* **DIRECTIONS FOR THIS TASK**:
Copy the following records line for line, with no changes.

—————

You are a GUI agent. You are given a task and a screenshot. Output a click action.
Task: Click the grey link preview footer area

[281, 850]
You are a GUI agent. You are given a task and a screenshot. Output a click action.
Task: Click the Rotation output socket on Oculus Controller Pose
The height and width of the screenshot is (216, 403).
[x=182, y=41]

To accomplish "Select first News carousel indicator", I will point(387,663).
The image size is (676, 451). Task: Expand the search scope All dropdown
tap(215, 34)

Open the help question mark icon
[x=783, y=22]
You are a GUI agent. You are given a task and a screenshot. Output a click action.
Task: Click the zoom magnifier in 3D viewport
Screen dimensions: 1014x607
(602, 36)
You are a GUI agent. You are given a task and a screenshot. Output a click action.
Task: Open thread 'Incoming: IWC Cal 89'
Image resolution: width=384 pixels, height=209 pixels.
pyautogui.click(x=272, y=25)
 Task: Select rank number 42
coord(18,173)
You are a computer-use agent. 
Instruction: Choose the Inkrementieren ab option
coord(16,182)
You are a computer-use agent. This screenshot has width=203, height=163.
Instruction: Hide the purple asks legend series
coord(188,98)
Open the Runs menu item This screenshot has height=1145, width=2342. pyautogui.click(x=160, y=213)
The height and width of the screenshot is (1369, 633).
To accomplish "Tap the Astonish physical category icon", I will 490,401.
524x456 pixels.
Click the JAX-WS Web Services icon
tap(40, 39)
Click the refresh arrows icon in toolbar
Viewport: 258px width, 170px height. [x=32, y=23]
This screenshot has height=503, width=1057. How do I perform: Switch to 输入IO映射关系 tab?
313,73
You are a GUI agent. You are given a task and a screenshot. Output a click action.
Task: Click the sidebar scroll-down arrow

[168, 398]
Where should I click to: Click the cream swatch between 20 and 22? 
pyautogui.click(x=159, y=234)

—————

* **IN RESPONSE**:
You are a GUI agent. You are given a task and a screenshot. Output a click action.
Task: Click the grey link preview footer area

[281, 850]
You are a GUI agent. You are given a task and a screenshot. Output a click action.
Task: Click the Rotation output socket on Oculus Controller Pose
The height and width of the screenshot is (216, 403).
[x=182, y=41]

To accomplish "Select first News carousel indicator", I will point(387,663).
The image size is (676, 451). Task: Expand the search scope All dropdown
tap(215, 34)

Open the help question mark icon
[x=783, y=22]
You are a GUI agent. You are given a task and a screenshot. Output a click action.
Task: Click the zoom magnifier in 3D viewport
Screen dimensions: 1014x607
(602, 36)
You are a GUI agent. You are given a task and a screenshot. Output a click action.
Task: Open thread 'Incoming: IWC Cal 89'
Image resolution: width=384 pixels, height=209 pixels.
pyautogui.click(x=272, y=25)
 Task: Select rank number 42
coord(18,173)
You are a computer-use agent. 
Instruction: Choose the Inkrementieren ab option
coord(16,182)
You are a computer-use agent. This screenshot has width=203, height=163.
Instruction: Hide the purple asks legend series
coord(188,98)
Open the Runs menu item This screenshot has height=1145, width=2342. pyautogui.click(x=160, y=213)
The height and width of the screenshot is (1369, 633).
To accomplish "Tap the Astonish physical category icon", I will 490,401.
524x456 pixels.
Click the JAX-WS Web Services icon
tap(40, 39)
Click the refresh arrows icon in toolbar
Viewport: 258px width, 170px height. [x=32, y=23]
This screenshot has height=503, width=1057. How do I perform: Switch to 输入IO映射关系 tab?
313,73
You are a GUI agent. You are given a task and a screenshot. Output a click action.
Task: Click the sidebar scroll-down arrow

[168, 398]
Where should I click to: Click the cream swatch between 20 and 22? 
pyautogui.click(x=159, y=234)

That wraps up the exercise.